Ты помнил смех в кабаке и упругие формы одной из тамошних «кудесниц». Красивая женщина с грустными, коровьими глазами. Стеснительная и невинная, несмотря на то, что блудница. И кой черт укусил, а ведь сам заговорил с ней. Шелест серых, вонючих простыней. Приглушенный, едва просачивающийся стон сквозь пухлые, обкусанные губы. И укол совести меж ребер, как предательский стилет. За что?.. перед кем виноват? Память подает странное имя – Лайоме. Что-то невразумительное, но отчего-то такое знакомое. Внизу шум и гам. Там кричат солдаты, выведенные командиром на «прогул». Заслужили ребята, у них была тяжелая неделя. А тут – липкое тело под руками, большие, грустные глаза и родное, чужое имя. И головная боль, разрастающаяся со скоростью грибной споры.
Подышать. Свежий воздух сначала приносит избавление, облегчение, а потом обжигает. Холод подкрадывается, ранит. Звезды высоко в небе напоминают что-то чуждое. Снежную бурю, серебряную насыпь, лиловую кровь и острые клыки. Страх. Нечасто он тебя посещает. Ты ветеран войны, видевший и не такое.

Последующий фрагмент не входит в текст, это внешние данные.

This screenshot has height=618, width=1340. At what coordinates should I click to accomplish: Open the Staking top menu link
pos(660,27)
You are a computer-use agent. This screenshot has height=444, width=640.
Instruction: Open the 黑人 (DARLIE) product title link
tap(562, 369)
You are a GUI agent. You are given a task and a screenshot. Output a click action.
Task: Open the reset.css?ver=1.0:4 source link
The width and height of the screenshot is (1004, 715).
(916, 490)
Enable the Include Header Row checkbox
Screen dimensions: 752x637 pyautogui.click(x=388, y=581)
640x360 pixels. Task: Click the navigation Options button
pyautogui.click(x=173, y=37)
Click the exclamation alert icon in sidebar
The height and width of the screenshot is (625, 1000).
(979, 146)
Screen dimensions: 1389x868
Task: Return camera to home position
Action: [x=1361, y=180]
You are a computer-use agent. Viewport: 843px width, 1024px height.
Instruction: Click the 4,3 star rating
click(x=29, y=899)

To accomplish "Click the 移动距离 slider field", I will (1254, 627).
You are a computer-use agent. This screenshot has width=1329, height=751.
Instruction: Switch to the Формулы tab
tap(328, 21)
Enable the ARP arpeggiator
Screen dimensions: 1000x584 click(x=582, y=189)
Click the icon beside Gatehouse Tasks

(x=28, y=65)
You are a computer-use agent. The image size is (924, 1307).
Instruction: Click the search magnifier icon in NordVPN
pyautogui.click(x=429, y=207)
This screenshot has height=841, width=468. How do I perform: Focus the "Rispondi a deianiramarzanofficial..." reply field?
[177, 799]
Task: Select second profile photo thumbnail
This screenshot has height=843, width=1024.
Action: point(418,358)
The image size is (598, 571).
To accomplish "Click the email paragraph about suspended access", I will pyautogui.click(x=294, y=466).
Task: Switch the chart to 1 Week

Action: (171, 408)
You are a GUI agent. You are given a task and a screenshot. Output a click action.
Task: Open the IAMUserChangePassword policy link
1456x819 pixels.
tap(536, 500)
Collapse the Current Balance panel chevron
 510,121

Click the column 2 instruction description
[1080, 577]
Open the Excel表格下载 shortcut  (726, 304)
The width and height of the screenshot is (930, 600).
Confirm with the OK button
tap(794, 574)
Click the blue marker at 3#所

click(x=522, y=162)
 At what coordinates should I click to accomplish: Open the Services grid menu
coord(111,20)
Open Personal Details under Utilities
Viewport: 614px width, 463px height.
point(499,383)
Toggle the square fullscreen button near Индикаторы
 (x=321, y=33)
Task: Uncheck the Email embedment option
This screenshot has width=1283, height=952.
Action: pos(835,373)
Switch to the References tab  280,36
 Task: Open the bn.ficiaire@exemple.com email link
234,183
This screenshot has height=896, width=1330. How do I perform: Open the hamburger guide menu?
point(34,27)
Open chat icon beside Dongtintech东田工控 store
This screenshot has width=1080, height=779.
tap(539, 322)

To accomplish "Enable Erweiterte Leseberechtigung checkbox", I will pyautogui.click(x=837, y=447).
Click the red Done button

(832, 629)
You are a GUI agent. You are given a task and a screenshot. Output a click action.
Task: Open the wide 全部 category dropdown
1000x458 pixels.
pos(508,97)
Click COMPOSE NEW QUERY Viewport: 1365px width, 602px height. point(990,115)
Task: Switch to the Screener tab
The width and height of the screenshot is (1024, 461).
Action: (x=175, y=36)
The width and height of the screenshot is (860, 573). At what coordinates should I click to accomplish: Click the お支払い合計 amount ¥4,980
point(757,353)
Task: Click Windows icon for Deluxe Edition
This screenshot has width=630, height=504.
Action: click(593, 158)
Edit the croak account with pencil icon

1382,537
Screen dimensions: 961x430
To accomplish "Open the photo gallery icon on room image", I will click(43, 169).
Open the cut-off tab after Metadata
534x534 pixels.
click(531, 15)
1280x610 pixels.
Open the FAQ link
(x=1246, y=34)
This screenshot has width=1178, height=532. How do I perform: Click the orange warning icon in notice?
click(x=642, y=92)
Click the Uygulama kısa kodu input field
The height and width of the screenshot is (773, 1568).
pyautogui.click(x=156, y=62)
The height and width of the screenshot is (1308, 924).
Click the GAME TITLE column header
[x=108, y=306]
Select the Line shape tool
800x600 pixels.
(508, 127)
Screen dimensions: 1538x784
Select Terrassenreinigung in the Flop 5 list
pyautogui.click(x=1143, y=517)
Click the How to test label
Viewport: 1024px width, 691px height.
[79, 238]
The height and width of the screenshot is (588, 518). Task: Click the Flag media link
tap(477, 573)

Оторванные ноги, покореженные тела друзей, выцарапанные от ужаса глаза. Война страшна, но она понятна. А то, что мелькает сейчас в твоей голове – чертовщина. За спиной дверь кабака и прежний, привычный шум вояк. Вернуться бы, попросить у хозяйки еще пинту, да пойти к красотке, утолить ее печаль. И рука уже сама дергается, поднимается к ручке, как в голову вонзается два улыбчивых личика. Сыновья. Ты ведь знаешь, что это сыновья. И голову сводит спазмом боли. Сознание меркнет. А что было потом? Только дьяволу ведомо. Потом ты оказался в незнакомом переулке города, залитом рассветными лучами. Пестрые цветочки и гладкие плитки – все это казалось ненастоящим. Все нервировало и раздражало. Что-то щелкало в голове.
Отклонившись от стены, ты увидел единственный живой силуэт, который находился в конце переулка и стоял со стороны восходящего солнца. От этого разглядеть его было трудно, но возраст указывал на то, что перед тобой ребенок. Завернутый во что-то бесформенное и большое.